### DIRECTIONS FOR THIS TASK
Can you put every line of the items below into a JSON list of strings, one string per line, with blank lines left out?

### DATASET ENTRIES

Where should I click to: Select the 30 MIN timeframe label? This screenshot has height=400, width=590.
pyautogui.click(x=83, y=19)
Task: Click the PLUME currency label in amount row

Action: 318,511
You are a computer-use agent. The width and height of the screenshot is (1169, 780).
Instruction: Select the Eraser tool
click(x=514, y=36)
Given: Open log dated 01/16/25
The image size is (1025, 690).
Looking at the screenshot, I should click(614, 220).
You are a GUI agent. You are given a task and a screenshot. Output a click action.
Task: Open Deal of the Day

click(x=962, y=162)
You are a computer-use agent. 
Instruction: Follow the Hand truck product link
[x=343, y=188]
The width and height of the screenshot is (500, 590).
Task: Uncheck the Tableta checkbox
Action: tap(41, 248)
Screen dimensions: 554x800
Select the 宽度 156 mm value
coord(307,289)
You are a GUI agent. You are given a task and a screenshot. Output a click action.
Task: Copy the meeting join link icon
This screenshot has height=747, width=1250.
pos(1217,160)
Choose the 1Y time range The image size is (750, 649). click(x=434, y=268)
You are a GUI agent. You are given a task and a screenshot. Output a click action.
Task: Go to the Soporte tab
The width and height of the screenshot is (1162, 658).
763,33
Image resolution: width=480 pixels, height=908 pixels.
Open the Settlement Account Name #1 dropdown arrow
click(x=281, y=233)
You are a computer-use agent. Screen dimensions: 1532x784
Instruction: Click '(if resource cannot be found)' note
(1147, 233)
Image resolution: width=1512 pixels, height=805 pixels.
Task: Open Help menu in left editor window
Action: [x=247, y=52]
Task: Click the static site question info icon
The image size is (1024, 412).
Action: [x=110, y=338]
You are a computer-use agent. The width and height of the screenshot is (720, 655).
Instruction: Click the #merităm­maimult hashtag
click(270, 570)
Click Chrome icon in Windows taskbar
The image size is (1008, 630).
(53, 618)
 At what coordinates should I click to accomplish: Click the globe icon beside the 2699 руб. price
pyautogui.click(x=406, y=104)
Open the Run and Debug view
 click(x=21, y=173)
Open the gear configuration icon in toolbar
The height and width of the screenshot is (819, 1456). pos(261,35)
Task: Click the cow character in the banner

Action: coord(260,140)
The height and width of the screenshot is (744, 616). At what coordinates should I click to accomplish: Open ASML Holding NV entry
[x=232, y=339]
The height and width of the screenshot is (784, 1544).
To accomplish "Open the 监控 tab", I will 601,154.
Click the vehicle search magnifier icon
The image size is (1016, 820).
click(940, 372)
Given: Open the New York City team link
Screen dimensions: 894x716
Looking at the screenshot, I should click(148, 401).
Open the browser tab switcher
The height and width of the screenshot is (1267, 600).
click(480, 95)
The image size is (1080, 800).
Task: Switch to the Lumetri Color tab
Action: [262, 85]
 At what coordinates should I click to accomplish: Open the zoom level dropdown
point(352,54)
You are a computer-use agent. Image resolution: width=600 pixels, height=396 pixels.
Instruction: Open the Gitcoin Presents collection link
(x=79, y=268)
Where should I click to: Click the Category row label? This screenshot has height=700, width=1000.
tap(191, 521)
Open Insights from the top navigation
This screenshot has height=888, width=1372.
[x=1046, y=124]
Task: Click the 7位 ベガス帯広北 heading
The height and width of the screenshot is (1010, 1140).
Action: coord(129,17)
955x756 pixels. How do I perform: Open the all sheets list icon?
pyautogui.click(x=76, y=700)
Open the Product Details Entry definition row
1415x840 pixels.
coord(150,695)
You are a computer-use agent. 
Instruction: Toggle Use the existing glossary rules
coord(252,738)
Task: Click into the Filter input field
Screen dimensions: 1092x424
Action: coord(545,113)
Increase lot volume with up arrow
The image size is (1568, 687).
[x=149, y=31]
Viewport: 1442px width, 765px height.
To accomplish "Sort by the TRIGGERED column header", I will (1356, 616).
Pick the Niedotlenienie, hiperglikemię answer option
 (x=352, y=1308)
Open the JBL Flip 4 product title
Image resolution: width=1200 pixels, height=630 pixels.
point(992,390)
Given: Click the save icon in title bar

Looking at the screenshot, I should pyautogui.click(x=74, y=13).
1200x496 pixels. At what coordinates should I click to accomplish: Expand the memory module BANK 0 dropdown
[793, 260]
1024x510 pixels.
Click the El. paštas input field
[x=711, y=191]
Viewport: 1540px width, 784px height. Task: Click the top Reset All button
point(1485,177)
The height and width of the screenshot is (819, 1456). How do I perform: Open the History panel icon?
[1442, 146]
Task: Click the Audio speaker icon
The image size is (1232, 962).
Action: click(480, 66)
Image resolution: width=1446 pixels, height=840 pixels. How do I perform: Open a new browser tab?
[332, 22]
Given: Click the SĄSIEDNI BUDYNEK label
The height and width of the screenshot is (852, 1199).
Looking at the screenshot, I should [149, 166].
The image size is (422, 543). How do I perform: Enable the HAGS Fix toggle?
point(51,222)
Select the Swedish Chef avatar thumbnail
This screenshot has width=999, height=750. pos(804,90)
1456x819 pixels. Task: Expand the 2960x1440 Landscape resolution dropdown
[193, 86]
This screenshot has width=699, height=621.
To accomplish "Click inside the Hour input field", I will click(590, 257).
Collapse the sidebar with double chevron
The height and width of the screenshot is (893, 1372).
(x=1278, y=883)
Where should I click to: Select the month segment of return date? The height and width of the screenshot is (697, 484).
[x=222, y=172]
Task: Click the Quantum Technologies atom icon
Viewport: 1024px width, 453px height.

### REPLY TO THE EXERCISE
[
  "Where should I click to: Select the 30 MIN timeframe label? This screenshot has height=400, width=590.",
  "pyautogui.click(x=83, y=19)",
  "Task: Click the PLUME currency label in amount row",
  "Action: 318,511",
  "You are a computer-use agent. The width and height of the screenshot is (1169, 780).",
  "Instruction: Select the Eraser tool",
  "click(x=514, y=36)",
  "Given: Open log dated 01/16/25",
  "The image size is (1025, 690).",
  "Looking at the screenshot, I should click(614, 220).",
  "You are a GUI agent. You are given a task and a screenshot. Output a click action.",
  "Task: Open Deal of the Day",
  "click(x=962, y=162)",
  "You are a computer-use agent. ",
  "Instruction: Follow the Hand truck product link",
  "[x=343, y=188]",
  "The width and height of the screenshot is (500, 590).",
  "Task: Uncheck the Tableta checkbox",
  "Action: tap(41, 248)",
  "Screen dimensions: 554x800",
  "Select the 宽度 156 mm value",
  "coord(307,289)",
  "You are a GUI agent. You are given a task and a screenshot. Output a click action.",
  "Task: Copy the meeting join link icon",
  "This screenshot has height=747, width=1250.",
  "pos(1217,160)",
  "Choose the 1Y time range The image size is (750, 649). click(x=434, y=268)",
  "You are a GUI agent. You are given a task and a screenshot. Output a click action.",
  "Task: Go to the Soporte tab",
  "The width and height of the screenshot is (1162, 658).",
  "763,33",
  "Image resolution: width=480 pixels, height=908 pixels.",
  "Open the Settlement Account Name #1 dropdown arrow",
  "click(x=281, y=233)",
  "You are a computer-use agent. Screen dimensions: 1532x784",
  "Instruction: Click '(if resource cannot be found)' note",
  "(1147, 233)",
  "Image resolution: width=1512 pixels, height=805 pixels.",
  "Task: Open Help menu in left editor window",
  "Action: [x=247, y=52]",
  "Task: Click the static site question info icon",
  "The image size is (1024, 412).",
  "Action: [x=110, y=338]",
  "You are a computer-use agent. The width and height of the screenshot is (720, 655).",
  "Instruction: Click the #merităm­maimult hashtag",
  "click(270, 570)",
  "Click Chrome icon in Windows taskbar",
  "The image size is (1008, 630).",
  "(53, 618)",
  " At what coordinates should I click to accomplish: Click the globe icon beside the 2699 руб. price",
  "pyautogui.click(x=406, y=104)",
  "Open the Run and Debug view",
  " click(x=21, y=173)",
  "Open the gear configuration icon in toolbar",
  "The height and width of the screenshot is (819, 1456). pos(261,35)",
  "Task: Click the cow character in the banner",
  "Action: coord(260,140)",
  "The height and width of the screenshot is (744, 616). At what coordinates should I click to accomplish: Open ASML Holding NV entry",
  "[x=232, y=339]",
  "The height and width of the screenshot is (784, 1544).",
  "To accomplish \"Open the 监控 tab\", I will 601,154.",
  "Click the vehicle search magnifier icon",
  "The image size is (1016, 820).",
  "click(940, 372)",
  "Given: Open the New York City team link",
  "Screen dimensions: 894x716",
  "Looking at the screenshot, I should click(148, 401).",
  "Open the browser tab switcher",
  "The height and width of the screenshot is (1267, 600).",
  "click(480, 95)",
  "The image size is (1080, 800).",
  "Task: Switch to the Lumetri Color tab",
  "Action: [262, 85]",
  " At what coordinates should I click to accomplish: Open the zoom level dropdown",
  "point(352,54)",
  "You are a computer-use agent. Image resolution: width=600 pixels, height=396 pixels.",
  "Instruction: Open the Gitcoin Presents collection link",
  "(x=79, y=268)",
  "Where should I click to: Click the Category row label? This screenshot has height=700, width=1000.",
  "tap(191, 521)",
  "Open Insights from the top navigation",
  "This screenshot has height=888, width=1372.",
  "[x=1046, y=124]",
  "Task: Click the 7位 ベガス帯広北 heading",
  "The height and width of the screenshot is (1010, 1140).",
  "Action: coord(129,17)",
  "955x756 pixels. How do I perform: Open the all sheets list icon?",
  "pyautogui.click(x=76, y=700)",
  "Open the Product Details Entry definition row",
  "1415x840 pixels.",
  "coord(150,695)",
  "You are a computer-use agent. ",
  "Instruction: Toggle Use the existing glossary rules",
  "coord(252,738)",
  "Task: Click into the Filter input field",
  "Screen dimensions: 1092x424",
  "Action: coord(545,113)",
  "Increase lot volume with up arrow",
  "The image size is (1568, 687).",
  "[x=149, y=31]",
  "Viewport: 1442px width, 765px height.",
  "To accomplish \"Sort by the TRIGGERED column header\", I will (1356, 616).",
  "Pick the Niedotlenienie, hiperglikemię answer option",
  " (x=352, y=1308)",
  "Open the JBL Flip 4 product title",
  "Image resolution: width=1200 pixels, height=630 pixels.",
  "point(992,390)",
  "Given: Click the save icon in title bar",
  "Looking at the screenshot, I should pyautogui.click(x=74, y=13).",
  "1200x496 pixels. At what coordinates should I click to accomplish: Expand the memory module BANK 0 dropdown",
  "[793, 260]",
  "1024x510 pixels.",
  "Click the El. paštas input field",
  "[x=711, y=191]",
  "Viewport: 1540px width, 784px height. Task: Click the top Reset All button",
  "point(1485,177)",
  "The height and width of the screenshot is (819, 1456). How do I perform: Open the History panel icon?",
  "[1442, 146]",
  "Task: Click the Audio speaker icon",
  "The image size is (1232, 962).",
  "Action: click(480, 66)",
  "Image resolution: width=1446 pixels, height=840 pixels. How do I perform: Open a new browser tab?",
  "[332, 22]",
  "Given: Click the SĄSIEDNI BUDYNEK label",
  "The height and width of the screenshot is (852, 1199).",
  "Looking at the screenshot, I should [149, 166].",
  "The image size is (422, 543). How do I perform: Enable the HAGS Fix toggle?",
  "point(51,222)",
  "Select the Swedish Chef avatar thumbnail",
  "This screenshot has width=999, height=750. pos(804,90)",
  "1456x819 pixels. Task: Expand the 2960x1440 Landscape resolution dropdown",
  "[193, 86]",
  "This screenshot has width=699, height=621.",
  "To accomplish \"Click inside the Hour input field\", I will click(590, 257).",
  "Collapse the sidebar with double chevron",
  "The height and width of the screenshot is (893, 1372).",
  "(x=1278, y=883)",
  "Where should I click to: Select the month segment of return date? The height and width of the screenshot is (697, 484).",
  "[x=222, y=172]",
  "Task: Click the Quantum Technologies atom icon",
  "Viewport: 1024px width, 453px height."
]